Light propagation in finite and infinite photonic crystals: The recursive Green’s function technique

Abstract

We report a computational method based on the recursive Green's function technique for calculation of light propagation in photonic crystal structures. The advantage of this method in comparison to the conventional finite-difference time domain (FDTD) technique is that it computes Green's function of the photonic structure recursively by adding slice by slice on the basis of Dyson's equation. This eliminates the need for storage of the wave function in the whole structure, which obviously strongly relaxes the memory requirements and enhances the computational speed.
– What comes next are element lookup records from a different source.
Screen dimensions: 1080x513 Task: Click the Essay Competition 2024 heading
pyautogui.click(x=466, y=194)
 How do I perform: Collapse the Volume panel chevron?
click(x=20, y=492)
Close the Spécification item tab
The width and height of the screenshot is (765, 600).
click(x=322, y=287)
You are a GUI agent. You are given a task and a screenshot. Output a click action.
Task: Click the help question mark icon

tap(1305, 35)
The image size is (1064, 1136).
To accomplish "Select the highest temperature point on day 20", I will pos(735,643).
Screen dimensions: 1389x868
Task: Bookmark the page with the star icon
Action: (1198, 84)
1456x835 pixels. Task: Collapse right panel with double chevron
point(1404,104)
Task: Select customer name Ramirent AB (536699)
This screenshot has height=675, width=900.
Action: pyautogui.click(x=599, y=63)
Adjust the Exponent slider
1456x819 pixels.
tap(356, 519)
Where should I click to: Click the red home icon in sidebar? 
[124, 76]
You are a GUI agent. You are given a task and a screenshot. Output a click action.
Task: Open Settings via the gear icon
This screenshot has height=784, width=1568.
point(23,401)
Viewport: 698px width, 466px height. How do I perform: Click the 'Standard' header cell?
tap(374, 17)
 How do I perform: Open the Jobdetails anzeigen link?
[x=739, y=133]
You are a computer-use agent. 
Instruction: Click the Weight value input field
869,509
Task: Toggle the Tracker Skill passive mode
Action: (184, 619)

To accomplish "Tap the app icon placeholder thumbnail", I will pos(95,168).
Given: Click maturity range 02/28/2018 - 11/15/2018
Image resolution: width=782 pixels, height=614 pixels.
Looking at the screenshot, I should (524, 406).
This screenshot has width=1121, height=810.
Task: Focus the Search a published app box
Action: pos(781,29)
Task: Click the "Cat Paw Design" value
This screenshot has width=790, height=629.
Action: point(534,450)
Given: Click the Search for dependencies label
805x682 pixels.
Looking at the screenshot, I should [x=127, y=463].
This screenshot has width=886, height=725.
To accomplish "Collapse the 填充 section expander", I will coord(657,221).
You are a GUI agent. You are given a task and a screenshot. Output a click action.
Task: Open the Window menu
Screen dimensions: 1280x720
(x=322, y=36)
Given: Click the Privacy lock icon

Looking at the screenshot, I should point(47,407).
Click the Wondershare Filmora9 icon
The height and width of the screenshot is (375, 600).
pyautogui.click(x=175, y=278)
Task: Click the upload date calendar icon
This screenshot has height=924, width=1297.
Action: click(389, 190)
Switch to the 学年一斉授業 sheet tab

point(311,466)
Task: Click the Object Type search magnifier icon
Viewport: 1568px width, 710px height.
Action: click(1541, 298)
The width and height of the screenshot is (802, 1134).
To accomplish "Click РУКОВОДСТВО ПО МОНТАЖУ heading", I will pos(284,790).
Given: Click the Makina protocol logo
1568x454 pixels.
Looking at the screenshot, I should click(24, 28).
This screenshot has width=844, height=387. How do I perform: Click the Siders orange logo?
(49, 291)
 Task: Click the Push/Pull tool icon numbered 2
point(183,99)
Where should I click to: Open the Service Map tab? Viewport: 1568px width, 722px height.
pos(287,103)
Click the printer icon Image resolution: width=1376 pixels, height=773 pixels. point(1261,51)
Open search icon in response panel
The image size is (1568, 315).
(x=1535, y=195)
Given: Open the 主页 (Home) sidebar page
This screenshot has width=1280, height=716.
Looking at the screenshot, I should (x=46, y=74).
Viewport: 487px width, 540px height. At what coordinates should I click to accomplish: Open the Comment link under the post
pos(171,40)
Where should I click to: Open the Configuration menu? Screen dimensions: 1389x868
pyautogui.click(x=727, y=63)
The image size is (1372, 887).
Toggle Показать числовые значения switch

The second advantage of this method is that it can easily account for the infinite extension of the structure both into air and into the space occupied by the photonic crystal by making use of the so-called ``surface Green's functions.'' This eliminates the spurious solutions (often present in the conventional FDTD methods) related to, e.g., waves reflected from the boundaries defining the computational domain. The developed method has been applied to study scattering and propagation of the electromagnetic waves in the photonic band-gap structures including cavities and waveguides. Particular attention has been paid to surface modes residing on a termination of a semi-infinite photonic crystal. We demonstrate that coupling of the surface states with incoming radiation may result in enhanced intensity of an electromagnetic field on the surface and very high $Q$ factor of the surface state. This effect can be employed as an operational principle for surface-mode lasers and sensors.